While polls trumpet that they have 95 percent confidence that their margin of sampling error is 4 percent or less, what they don’t emphasize is the amount of guesswork that goes into determining the group of voters to poll as “likely voters.” At late stages in campaigns, polls typically focus on “likely voters,” not registered voters, since large numbers of registered voters do not vote in any given election. The guesswork comes in deciding what questions to ask to identify those “likely voters.”

Different polls use different criteria to select these groups of “likely voters.” For example, the Ipsos-Reid/Cook Political Report Poll identifies “likely voters” as those voters “who say they are extremely likely to vote.” By contrast, Gallup labels respondents as “likely voters” through “a series of questions measuring current voting intentions and past voting behavior.”

This explains why polls of “likely voters” can be widely divergent. The most recent polls of “likely voters” show anything from a Democratic lead in the generic Congressional vote of two points to a Republican lead of seven points. The reason these polls are getting different results is that they use different criteria to select these so-called “likely voters.” They are polling different groups of people.

Thus, when Gallup says that it can say with 95 percent confidence that the margin of sampling error for its poll of “likely voters” is 4 percentage points, it is only expressing a degree of confidence in the sampling the views of people who have those “current voting intentions and past voting behavior.” Gallup and the other pollsters express absolutely no confidence level that the respondents they have labeled as “likely voters” are actually representative of those who will actually go to the polls. Due to the subjective criteria used to identify “likely voters” there is no measurable “margin of error” for whether actual voters are being accurately predicted.

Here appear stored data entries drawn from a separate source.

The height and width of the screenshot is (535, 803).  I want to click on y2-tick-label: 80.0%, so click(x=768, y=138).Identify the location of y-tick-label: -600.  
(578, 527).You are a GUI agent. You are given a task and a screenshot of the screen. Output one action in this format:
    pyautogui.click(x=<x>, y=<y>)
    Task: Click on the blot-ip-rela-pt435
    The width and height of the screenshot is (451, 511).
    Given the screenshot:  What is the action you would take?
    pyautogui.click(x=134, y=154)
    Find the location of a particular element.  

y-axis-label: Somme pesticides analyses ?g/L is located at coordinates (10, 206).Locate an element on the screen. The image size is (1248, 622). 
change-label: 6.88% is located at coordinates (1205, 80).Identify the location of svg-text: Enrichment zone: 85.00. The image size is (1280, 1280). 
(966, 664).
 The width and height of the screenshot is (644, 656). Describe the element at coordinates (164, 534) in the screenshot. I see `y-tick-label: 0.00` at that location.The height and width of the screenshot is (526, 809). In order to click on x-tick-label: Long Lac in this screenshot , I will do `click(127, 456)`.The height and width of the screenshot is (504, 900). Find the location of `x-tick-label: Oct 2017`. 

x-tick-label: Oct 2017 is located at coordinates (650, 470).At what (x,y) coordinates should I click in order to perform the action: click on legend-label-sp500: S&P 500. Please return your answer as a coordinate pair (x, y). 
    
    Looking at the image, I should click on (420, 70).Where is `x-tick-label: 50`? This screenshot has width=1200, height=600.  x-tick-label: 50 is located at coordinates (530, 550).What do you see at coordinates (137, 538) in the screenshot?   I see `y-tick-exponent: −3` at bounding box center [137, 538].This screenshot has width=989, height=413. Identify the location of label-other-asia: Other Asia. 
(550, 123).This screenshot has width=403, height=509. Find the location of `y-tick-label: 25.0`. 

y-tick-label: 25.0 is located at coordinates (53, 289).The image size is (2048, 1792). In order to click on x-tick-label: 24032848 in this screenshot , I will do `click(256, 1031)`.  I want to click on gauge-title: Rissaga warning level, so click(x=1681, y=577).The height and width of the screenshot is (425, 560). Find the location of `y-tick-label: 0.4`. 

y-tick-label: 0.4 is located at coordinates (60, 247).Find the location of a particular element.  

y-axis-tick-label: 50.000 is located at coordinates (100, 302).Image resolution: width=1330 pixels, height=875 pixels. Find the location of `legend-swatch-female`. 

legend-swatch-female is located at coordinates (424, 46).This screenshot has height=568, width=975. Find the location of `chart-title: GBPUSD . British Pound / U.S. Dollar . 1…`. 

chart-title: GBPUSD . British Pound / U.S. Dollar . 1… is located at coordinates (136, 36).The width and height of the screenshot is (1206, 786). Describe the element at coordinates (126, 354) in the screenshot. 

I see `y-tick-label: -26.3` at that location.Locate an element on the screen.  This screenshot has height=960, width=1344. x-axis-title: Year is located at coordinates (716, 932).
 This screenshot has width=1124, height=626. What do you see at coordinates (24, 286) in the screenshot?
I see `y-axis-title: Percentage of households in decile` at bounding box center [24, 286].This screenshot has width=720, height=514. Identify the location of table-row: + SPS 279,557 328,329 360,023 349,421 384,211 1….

Pollsters’ selections of “likely voters” can be particularly unreliable since they fail to measure the effects of Get Out The Vote (“GOTV”) drives by the political parties. If the parties had roughly similar GOTV drives, this failure might not make a big difference. But the parties are not equal in this regard. The Democrats have been far more successful at GOTV drives in recent elections. While Republicans have claimed to made advances, the Democratic operation still appears to be far superior.

The failure to measure the effects of GOTV drives is one reason that most polls failed to predict in 2000 that Gore would win the popular vote and that the Democrats would gain five Senate seats. Interestingly, Zogby, one of the few pollsters to correctly predict that Gore would win the popular vote, now has the Democrats winning the generic Congressional vote by 51 to 49 percent, while Gallup, which wrongly forecast Bush as the popular vote winner, now has the Republicans ahead in the Congressional vote by a margin of 51 to 45 percent.

I think Gallup is seriously underestimating turnout this year. Gallup forecasts that voter turnout will be 35 percent, which is less than in each of the last four midterm elections, which had turnouts that ranged from 36 to 39 percent. Since Gallup and other pollsters agree that the Democrats lead among all registered voters, any underestimation of turnout tends to underestimate the Democratic share of the vote.

Voter turnout today will probably be better than the polls are assuming, in large part due to the Democrats’ GOTV. States that have early voting (with voting starting in late October) have been reporting that turnout (at least of early voters) is up significantly this year. I suspect that tonight will be a far brighter night for the Democrats than many pundits are predicting.